What is the best way for me to manage my time for the quarter system?
Check out the workshops and student panels that feature seasoned transfer students who have been in your footsteps. Hear firsthand how others have adapted to the quarter system academically and what to expect. These events take place throughout the academic year, including throughout the summer at the Transfer Programs’ free Transfer Transition Sessions, at the start of fall quarter, and throughout the academic year.
Throughout the year, Counseling and Psychological Services (CAPS) conducts time management, procrastination, and other useful programs. When it comes to completing all of your homework in 10 weeks, time management is crucial. Remind yourself of all of your amazing abilities and why you came to UCLA in the first place, and then put them to use in your new environment.

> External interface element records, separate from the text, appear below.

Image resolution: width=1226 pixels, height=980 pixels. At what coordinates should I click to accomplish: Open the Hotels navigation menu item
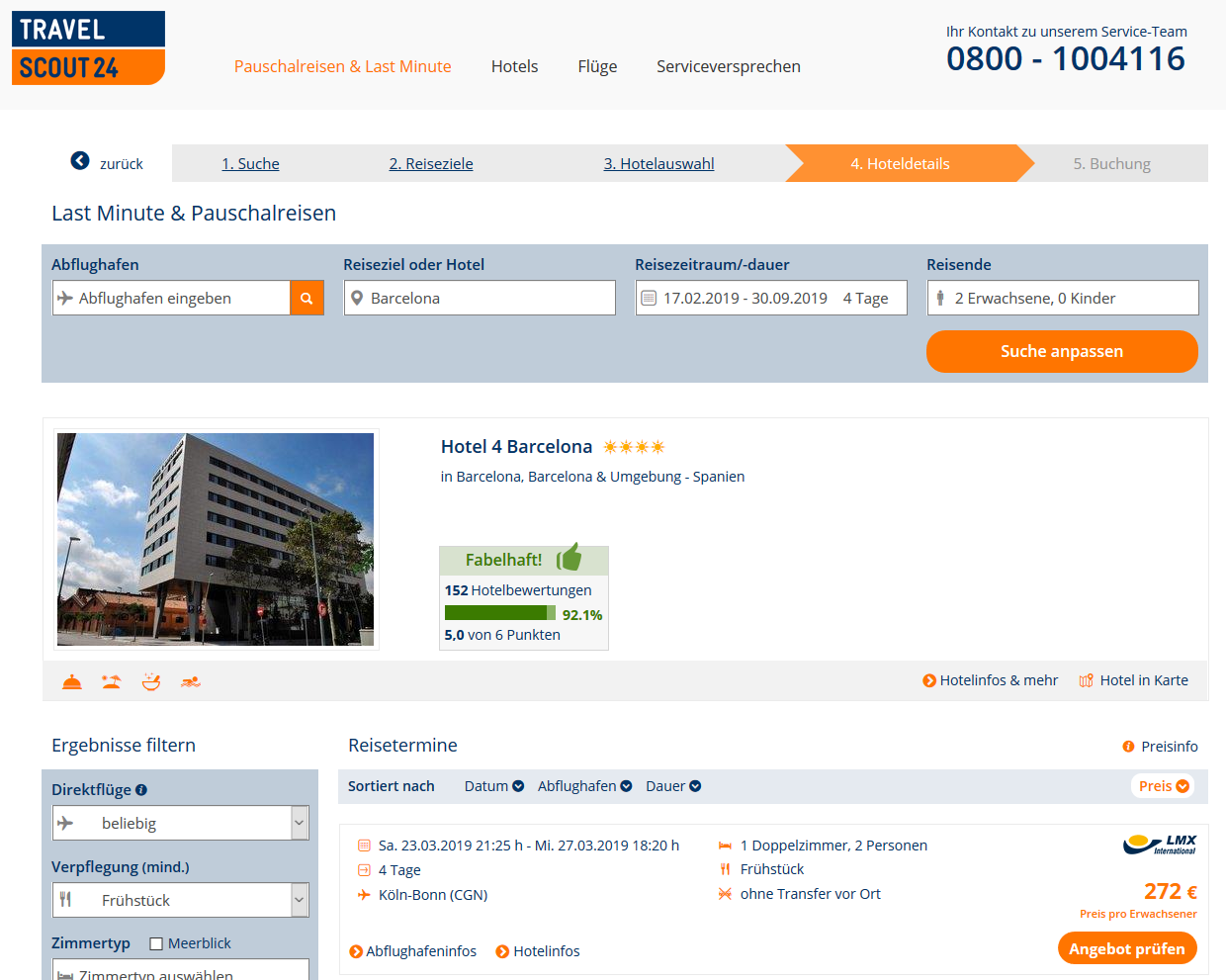514,66
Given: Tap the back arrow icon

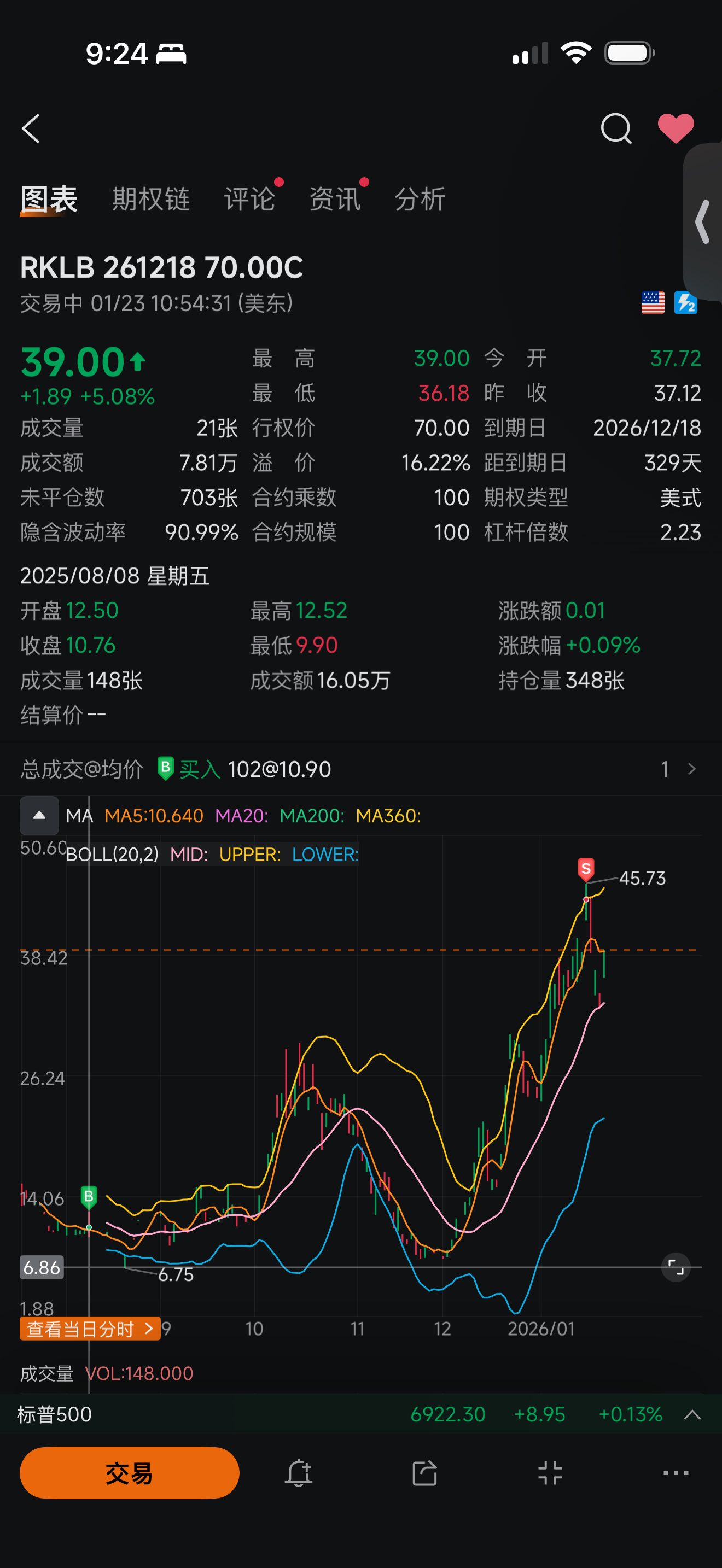Looking at the screenshot, I should (31, 128).
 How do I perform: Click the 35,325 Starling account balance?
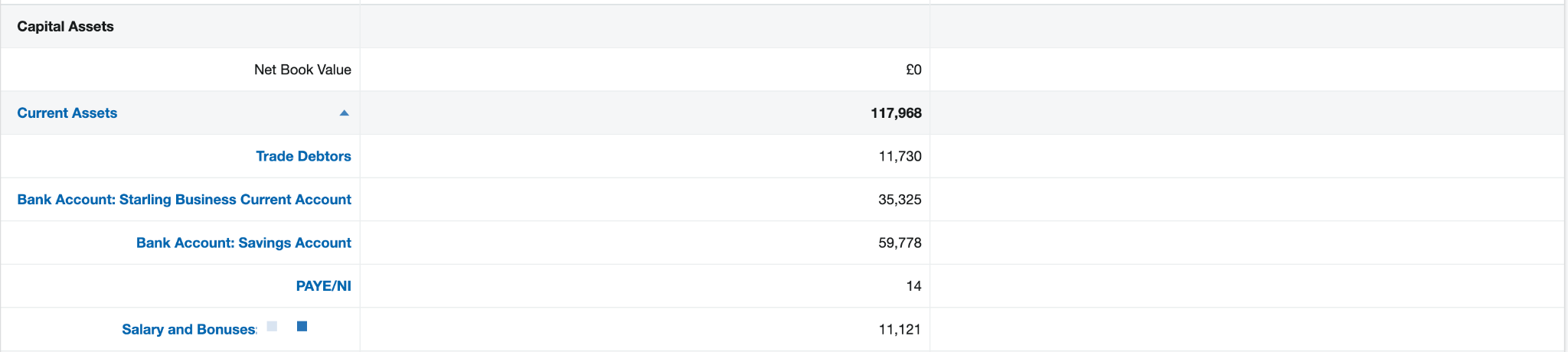coord(900,200)
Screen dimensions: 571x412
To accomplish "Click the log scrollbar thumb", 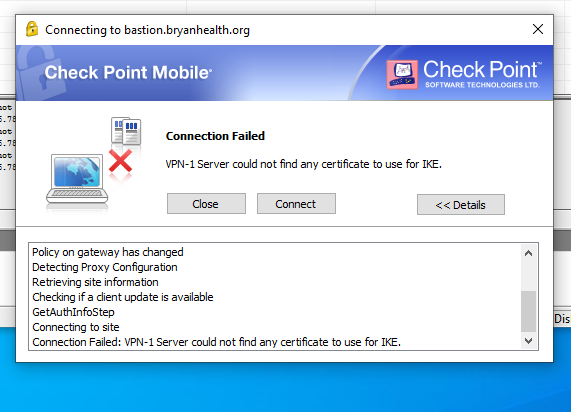I will click(x=528, y=311).
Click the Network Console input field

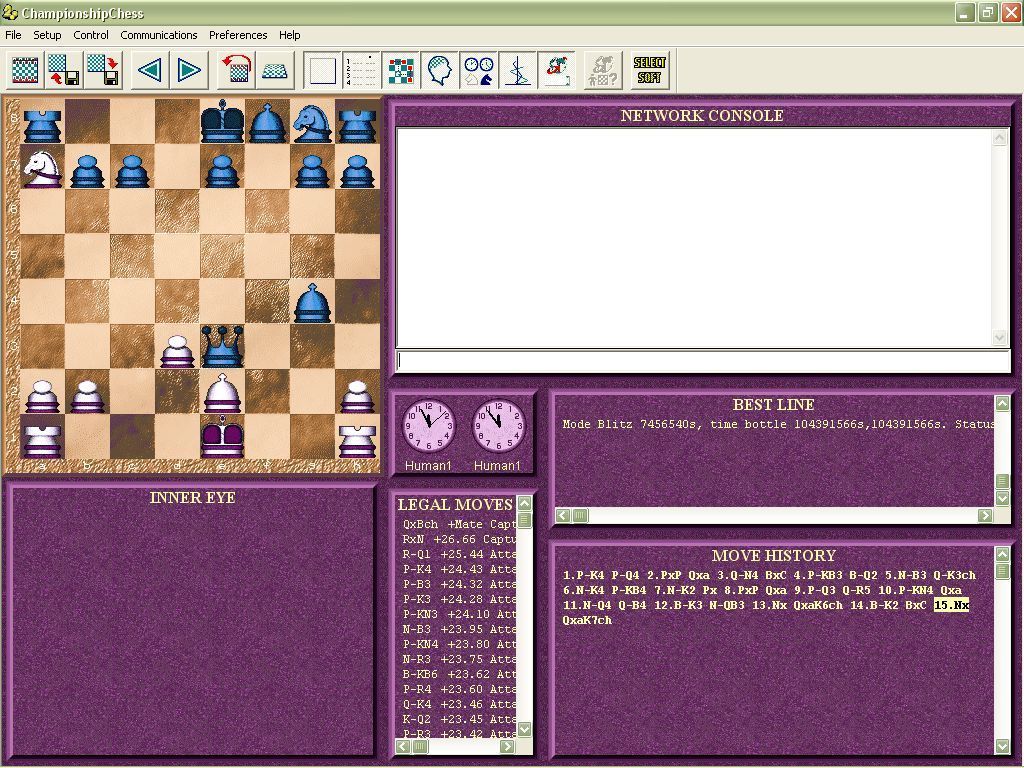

It’s easy to forget because you’re in a new environment, but you’ve written papers before, spoken with instructors before, taken tests before, and so on. All you have to do now is refine these skills for the quarter system; you don’t have to learn them all over again!
Start study groups, utilize a planner, visit the Undergraduate Writing Center and other academic resources available to you, learn about tutors, and ask other students — whatever you believe you’ll need to succeed.
On the quarter system, using a planner successfully is a lifesaver. Put office hours in your weekly planner as if they were part of the course; this way, you won’t have any other activities scheduled during this time and you’ll be able to use them for tutoring sessions. Try writing in this manner during study time, and jot down all major assignment due dates in your calendar as soon as you receive your class syllabi.